I'm up with the Googling. I do it a lot. I love it. I just never thought of someone 'Googling' my name. So I started thinking about how many others may have done the same thing and given up because they couldn't find anything on Google about me. Not that I'm famous. Not even in the vicinity. Not even on the block with famous. But with all the directions my art has taken me you would think someone would find something.

So I decided it was a nice time for a blog of my own. I had big plans to have an escape space of my own by this time in my life. An actual physical building to get in touch with the muses, paint, write and occasionally nap. I've called it Woman Hut for so long that it will forever be known as that even if I name it something else after it is built. But, I haven't had time to get Woman Hut built; so, for now, this blog will have to do as my place to escape. Prepare for occasional napping.

I don't plan to do daily tricks here. There may be some, but I don't plan to do them. I don't promise, to myself or anyone else, to wax poetic, be profound or do anything that will change the world. I will just play. I will sometimes be funny when I'm not trying, I will be sassy and I will most definitely be a smart-aleck. I hold that doctorate degree. Only aleck is not the word my husband uses when referring to my wit.

I will post images from my work. Photos, paintings, illustrations, pen & ink, etc. Snippets from whatever suits my fancy at the moment. I will not promise those will always be stellar either.

My friend thought my reluctance to post my work online was due to not wanting criticism. Nope. I went and got a college education. They give a whole new meaning to criticism. I think the entire curriculum was just a toughening process. "Paint it this way...haha you moron...now paint it this way...wha' you listened to me?, now why would you do that?" It all worked out somehow. No, just chalk it up to being a late bloomer. Why rush?

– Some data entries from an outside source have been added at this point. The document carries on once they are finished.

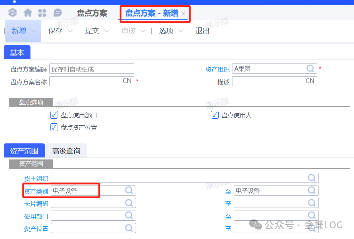Click search icon in 货主组织 field
This screenshot has width=354, height=239.
[312, 177]
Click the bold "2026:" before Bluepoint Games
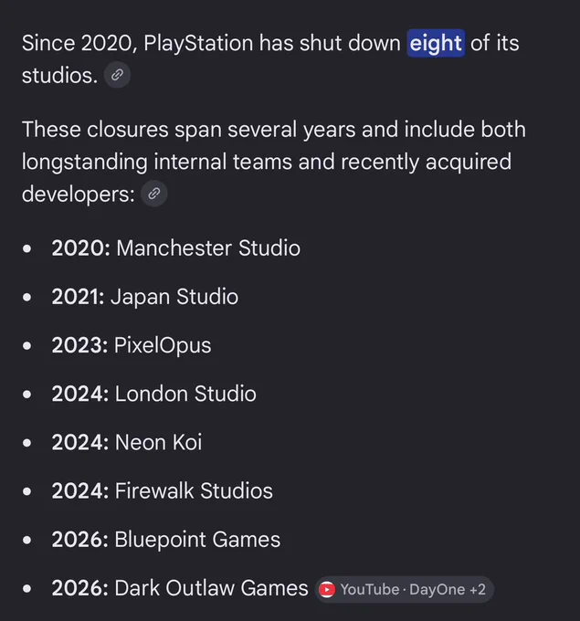580x621 pixels. (x=80, y=540)
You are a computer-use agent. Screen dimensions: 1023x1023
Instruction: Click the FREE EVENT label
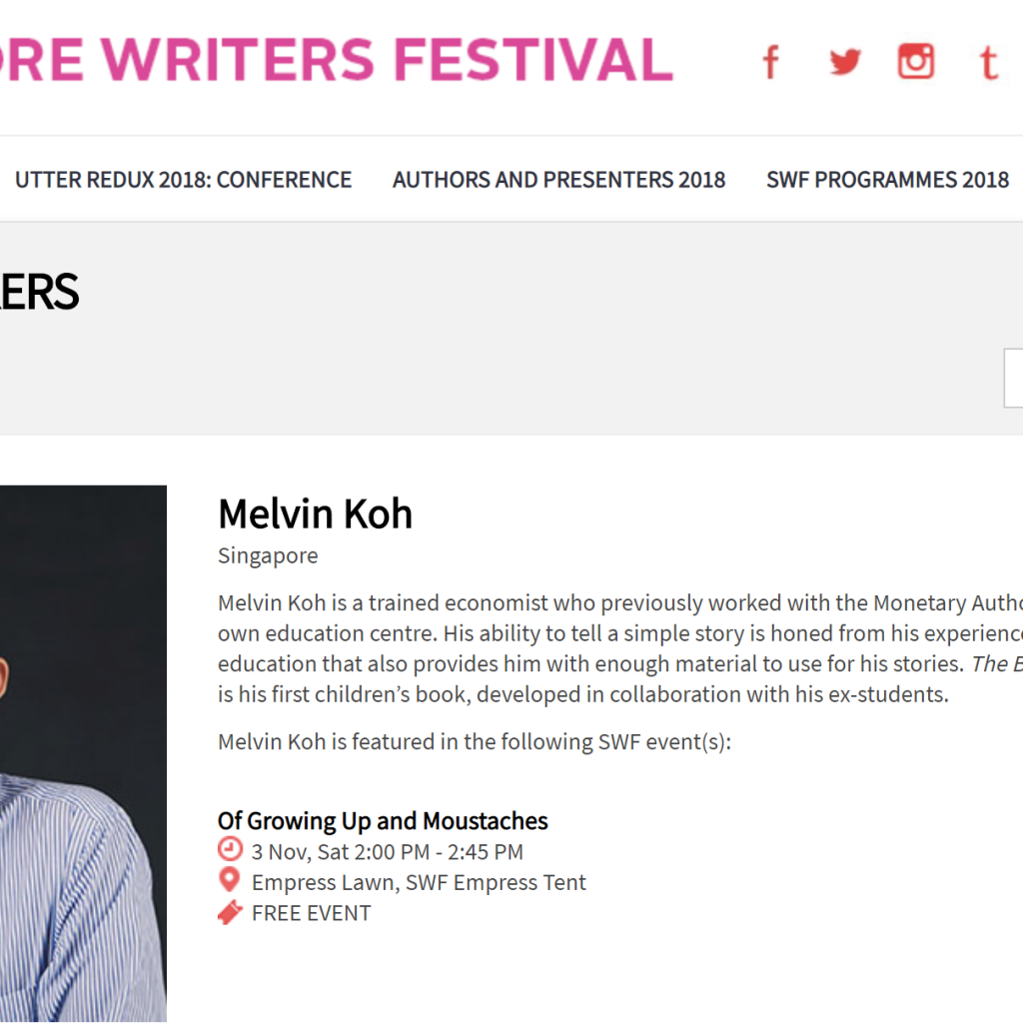point(312,913)
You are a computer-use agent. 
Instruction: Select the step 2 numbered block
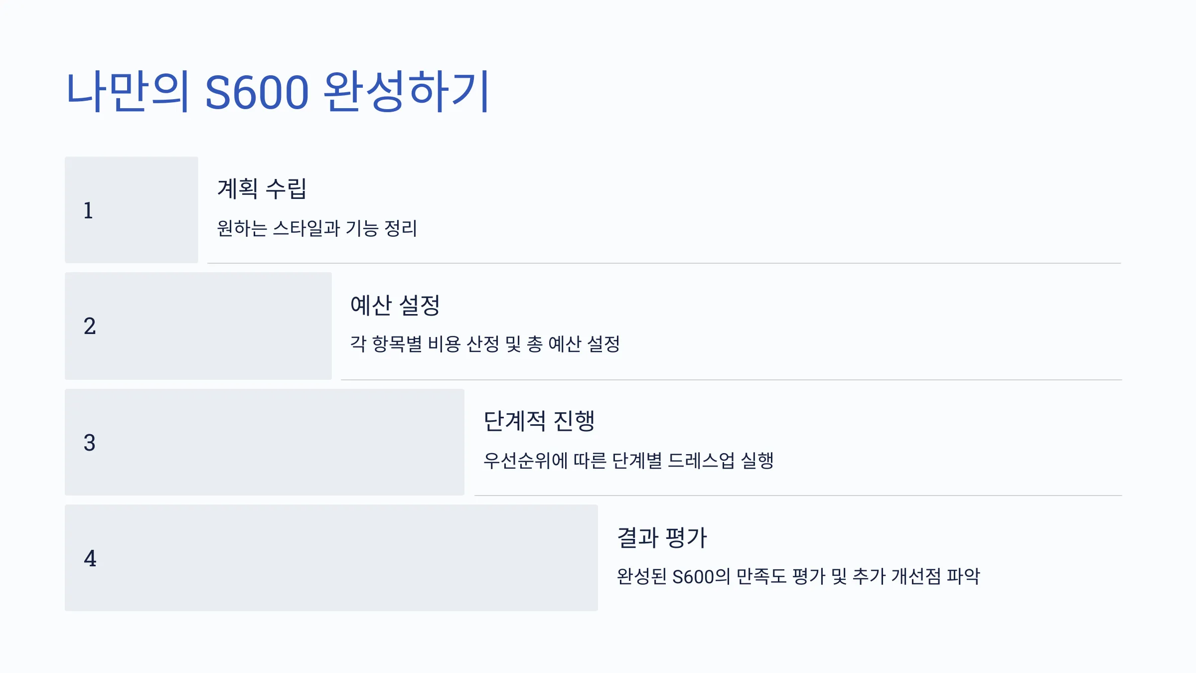(x=198, y=326)
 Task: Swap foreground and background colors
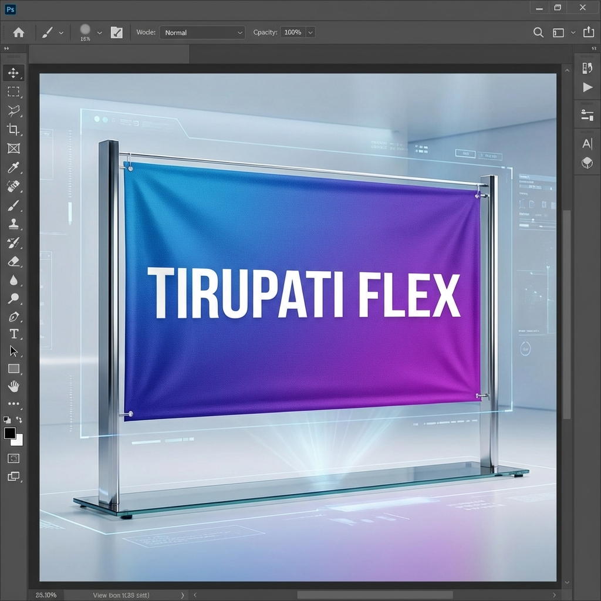coord(19,420)
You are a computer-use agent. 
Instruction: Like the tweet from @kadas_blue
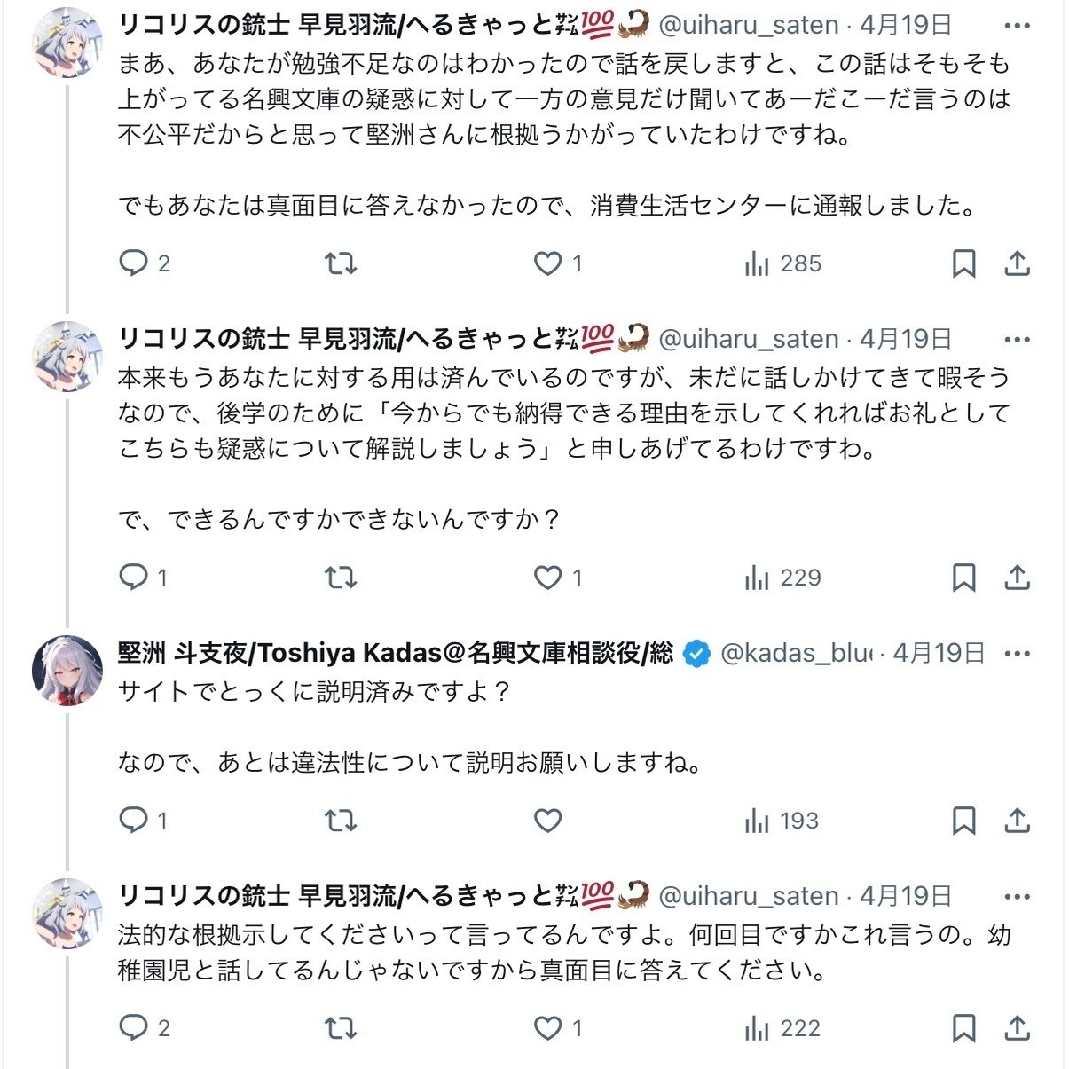point(548,821)

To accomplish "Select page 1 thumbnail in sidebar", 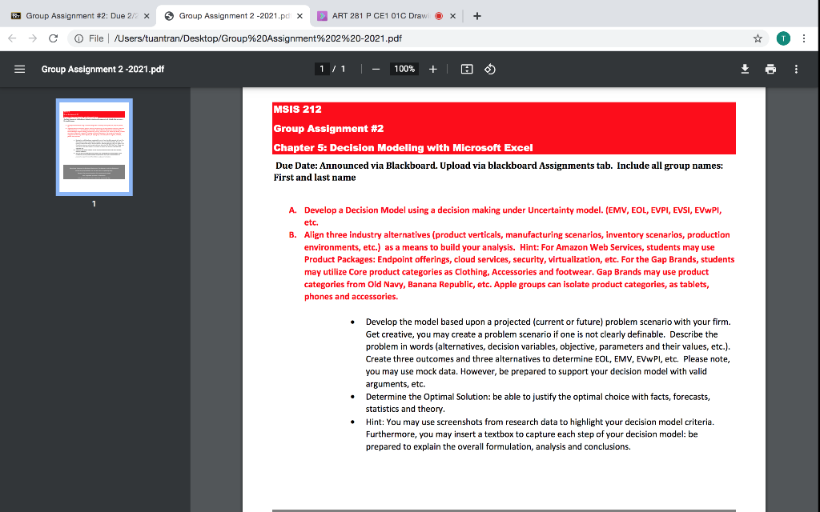I will [x=94, y=147].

I'm nervous because I may not have anything to add to the already swelling masses of Bloggers out there. Oh- I have read you. I have read some really, really good blogs. I've also been witness to some very banal dreck. So I suppose as long as I find ground somewhere in the middle I won't be drummed out. And as soon as I figure out all the tags and other cool stuff to help me get found; I will no longer fly under the Google radar.